Its really hard to write an article on sharpening knives as there are a good few ways of getting the desired result, and each have very specific technique. There is plenty of confusion between the techniques and not helped by conflicting advice.
Its all about using an abrasive to take metal off each side to meet at an angle. The rest is about how the abrasive works on a particular steel and what kind of edge will suit the knife's blade for the kinds of tasks it might be used for; what angle each side to get the desired edge, thin or thick, but still an apex. In sharpening its consistency of taking metal off at the right angle, be that by hand and eye or using some kind of mechanical contraption to keep consistent angle while the abrasive takes its time to abrade metal off.
What angle, what steel, what abrasive medium, how to work the abrasive? All questions that need answering.
Some abrasives work better on some metals than others, very hard modern steels might well require diamond. Its abrasion so takes time, so how much time does one want to take? Abrasives come in different coarseness, the coarser the faster they work but the the less smooth the final result.
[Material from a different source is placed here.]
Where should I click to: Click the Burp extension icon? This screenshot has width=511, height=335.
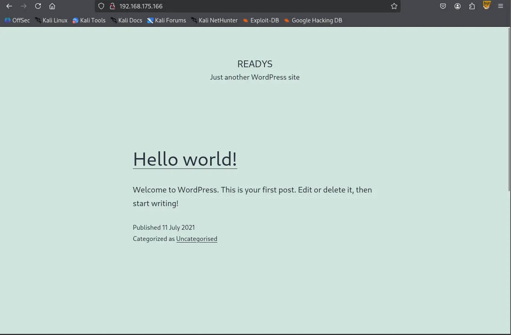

How perfect and smooth is needed?.
Quality diamond abrasives are very good.
Arkansan oil stones very good too, as are Indian and Japanese Water Stones.
Then there are ceramics and man made abrasives. I do like the Spyderco Crock Sticks.
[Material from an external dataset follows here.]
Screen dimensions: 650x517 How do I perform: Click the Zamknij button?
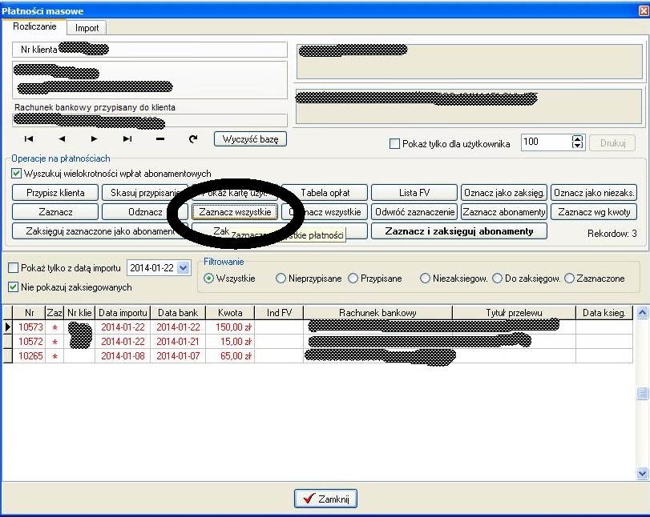325,499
There are even sandpapers that can do it.
Lastly, Polishes and Jeweller's Rouge for lapping/stropping.
Carbide is ripping and not a good system on the whole as they leave a very delicate "ripped edge".
Decide what you want, as in what sharp is desirable, then find a system that if executed well can give it. Normally different ways to do it, and different abrasives given different times to get there; doesn't have to be expensive. However long it takes than the angle has to be kept consistent. The better, right, tools just makes it easier. It really isn't that difficult.
Not easy putting it into words.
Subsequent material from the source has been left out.